Moderator: Mr. Hiren, are you done with your questions?
Hiren Dasani: Yeah, thank you.
Moderator: Thank you very much. Next question comes from Mr. Ashish from Enam
Securities. Over to you sir.
Mr. Ashish: Yeah, just a followup question on the CASA strategy, I mean, just wanted to get
a sense of under this operating environment, are not we seeing customers
induced to focus more towards retail term deposits, what sort of CASA target
you have built in for FY ’09 sir?
Uday Kotak: We have not specified a target, but clearly we are growing the CASA book, and
lot of the CASA growth is happening out of transactions.
Mr. Ashish: Okay.
Uday Kotak: Lot of things are being done on the ground, on the transaction front, so we
would like to consistently see our CASA ratio climb up, and term deposits again
I think, this is back to what I said, the bank model is now seeing the significant
advantages over the nonbank model particularly at this stage of the cycle with
term deposits at the cost at which we get the term deposits are significantly
cheaper than the price of lending against those term deposits, and therefore a
healthy term deposit base is something which is critical for us rather than
concentrated wholesale deposits.

* Exercise objective
From the call transcript, extract the passage starting at "Uday Kotak: We" and ending at "Mr. Ashish: Okay.". The listing isn't needed for this.

* Supplied data

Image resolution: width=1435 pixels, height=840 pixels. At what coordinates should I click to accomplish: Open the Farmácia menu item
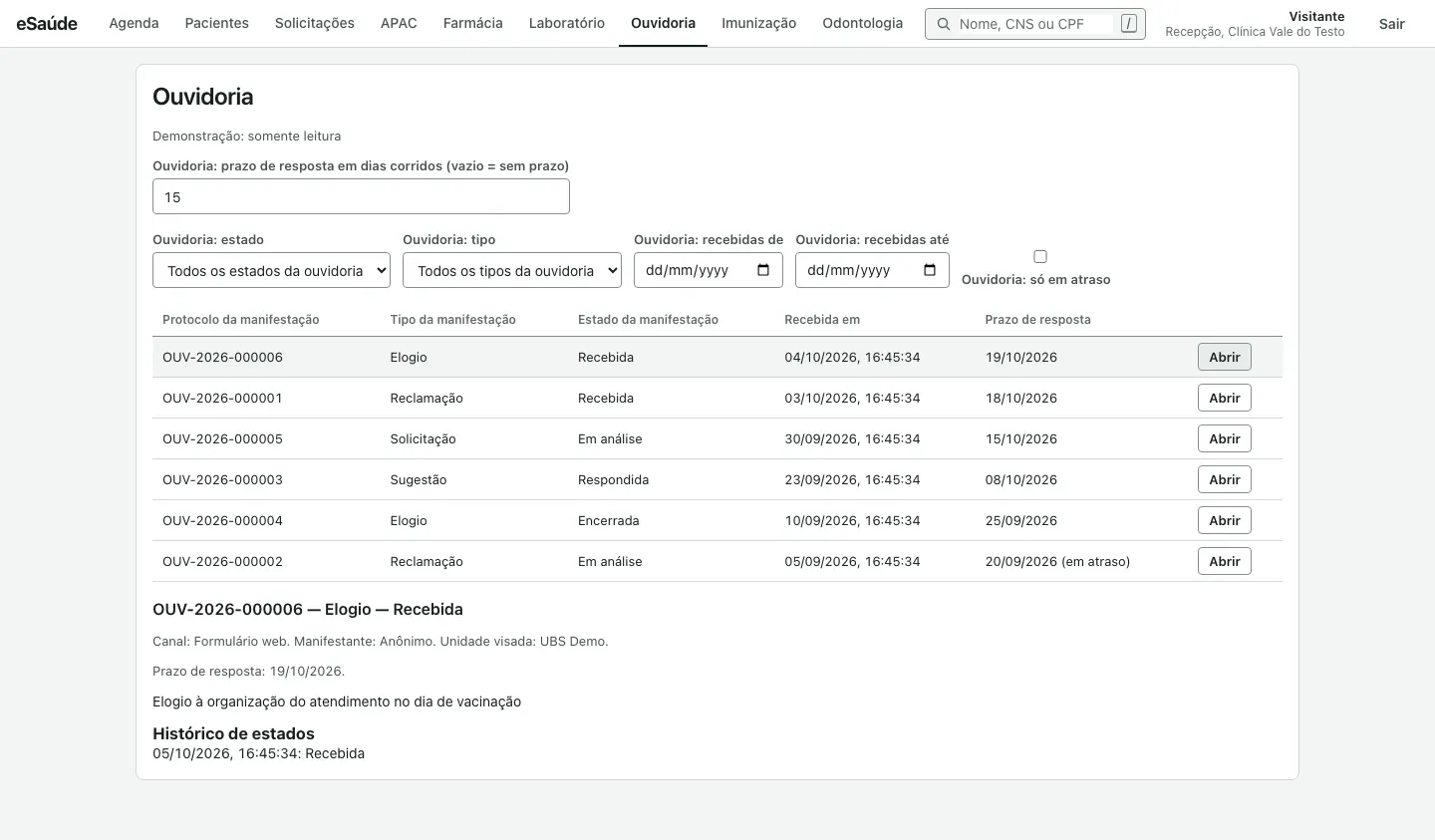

* Written answer
Uday Kotak: We have not specified a target, but clearly we are growing the CASA book, and
lot of the CASA growth is happening out of transactions.
Mr. Ashish: Okay.